Hey folks,

Last quarter I've been drafting a roadmap to explore the advantages of a
new web API, fundamentally different from the DOM. It's aiming to expose
similar core web features, but with predictible cost and performance, in a
declarative immediate-mode manner.

This research was driven by a desire to reconcile the growing set of
differences between today's development practices and existing browser
APIs. At the very least, "the UI is a function of state" is a preferred
abstraction trend, different from what browsers directly provide yet
incredibly prevalent among modern frameworks, so it's worth discussing the
implications.

"Project Metalhead" is a proposed vector to address that disconnect. It's
an alternative to canvas 2D and WebGL, which:
* retains accessibility and internationalisation
* efficiently renders a direct mapping of existing CSS primitives
* supports form controls with native look and feel
* makes it easier for web apps to live inside web workers
* is specifically designed to work well with frameworks employing a virtual
DOM (e.g. React)
* can give Mozilla the driving seat for the next round of web performance
wins

The proposed core graphics API is just a subset of the bigger architectural
solution.

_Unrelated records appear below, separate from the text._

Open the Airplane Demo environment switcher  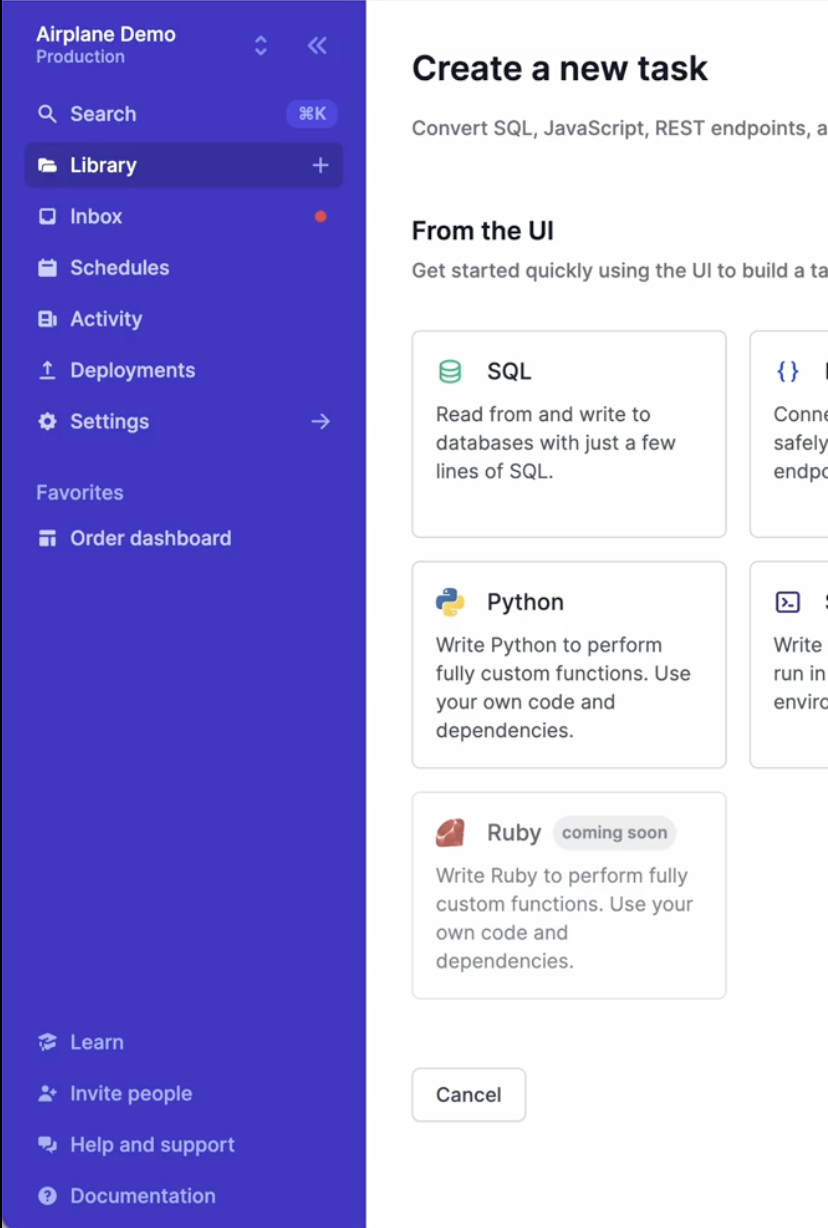(x=260, y=45)
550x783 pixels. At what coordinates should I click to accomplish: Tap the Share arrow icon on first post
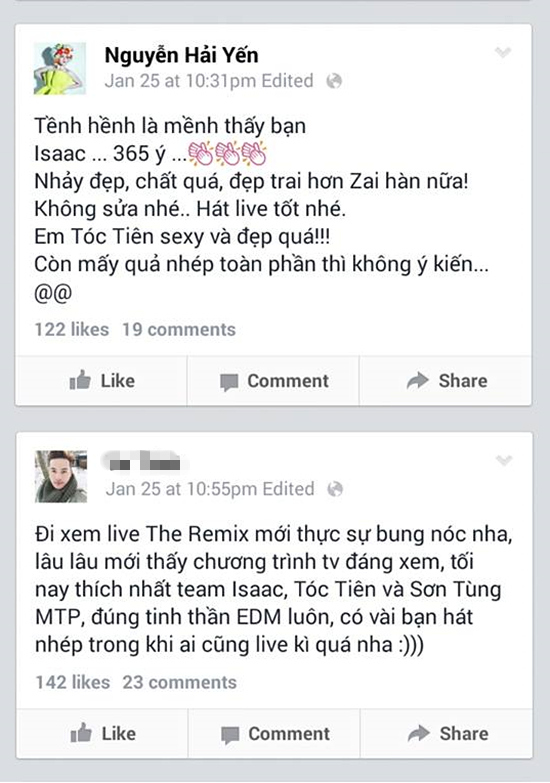[x=418, y=381]
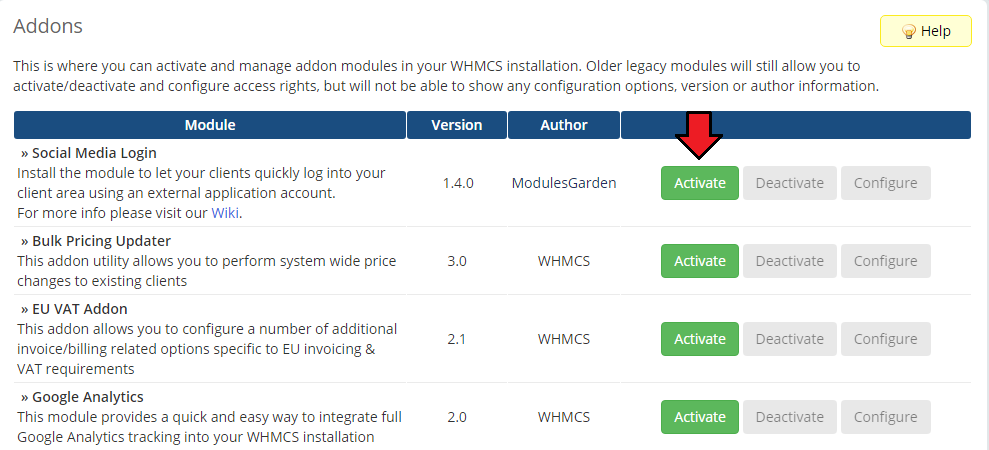Deactivate the EU VAT Addon
Image resolution: width=989 pixels, height=450 pixels.
pyautogui.click(x=790, y=339)
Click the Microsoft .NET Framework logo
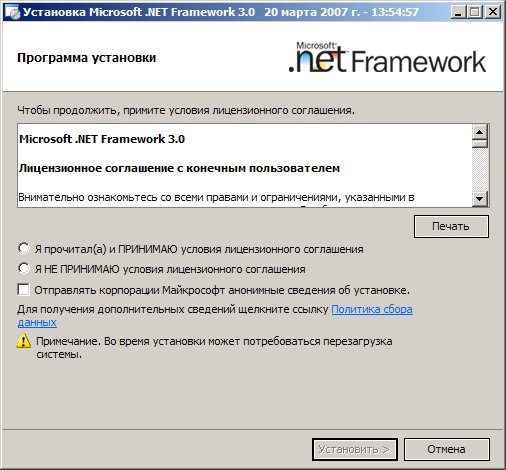Screen dimensions: 506x470 pos(387,57)

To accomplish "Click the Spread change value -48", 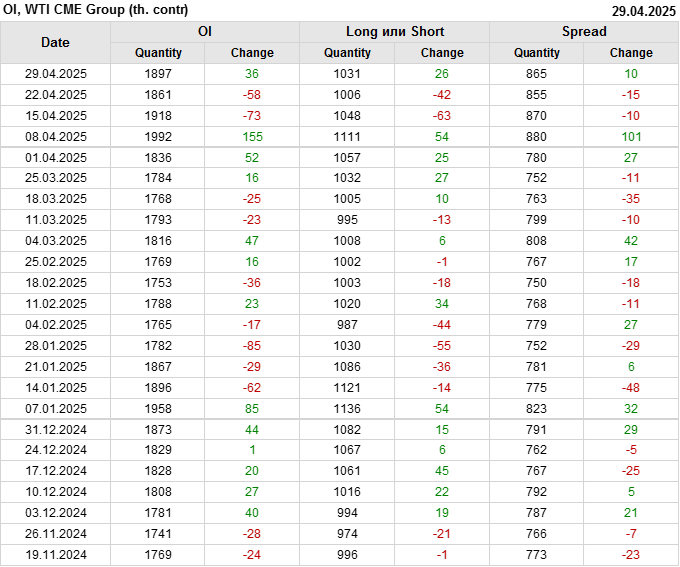I will 631,387.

Investigation is required in order to understand exactly how
accessibility, layout and other existing browser behaviour can be a
concrete part of this new API. Prior research has given possible but not
definitive answers towards making sure there's no room for unintended loss
of user control.

Obviously such a vector takes us into currently unknown territory, which
I'd like us to explore before moving further. I've written a document
describing the roadmap, along with details about a proof of concept
technical implementation in more detail:
https://docs.google.com/document/d/1YLM1_jlTKYvNa04rEHWw6RBEFQO5aAd8vd-S3yXJjI8
There's a lot of info there, so be sure to check out the FAQ, alternatives
and implementation. The document is open to everyone at Mozilla, but if you
need access to it let me know.

Here's a video showcasing the expected performance improvements in action:
https://www.youtube.com/watch?v=kDrUfmXLrIU

Among other things, the above demo is showing WebRender rendering content
running in browsers other than Firefox, powered by a proof of concept of
the proposed API. This approach intends to mimic a real world native
implementation across various browsers, instead of just a simple polyfill.

I'd love getting some opinions and a roadmap review for this. Even though
what we have right now is a technically flawed proof of concept
implementation and incomplete solution, is it worth pursuing this further?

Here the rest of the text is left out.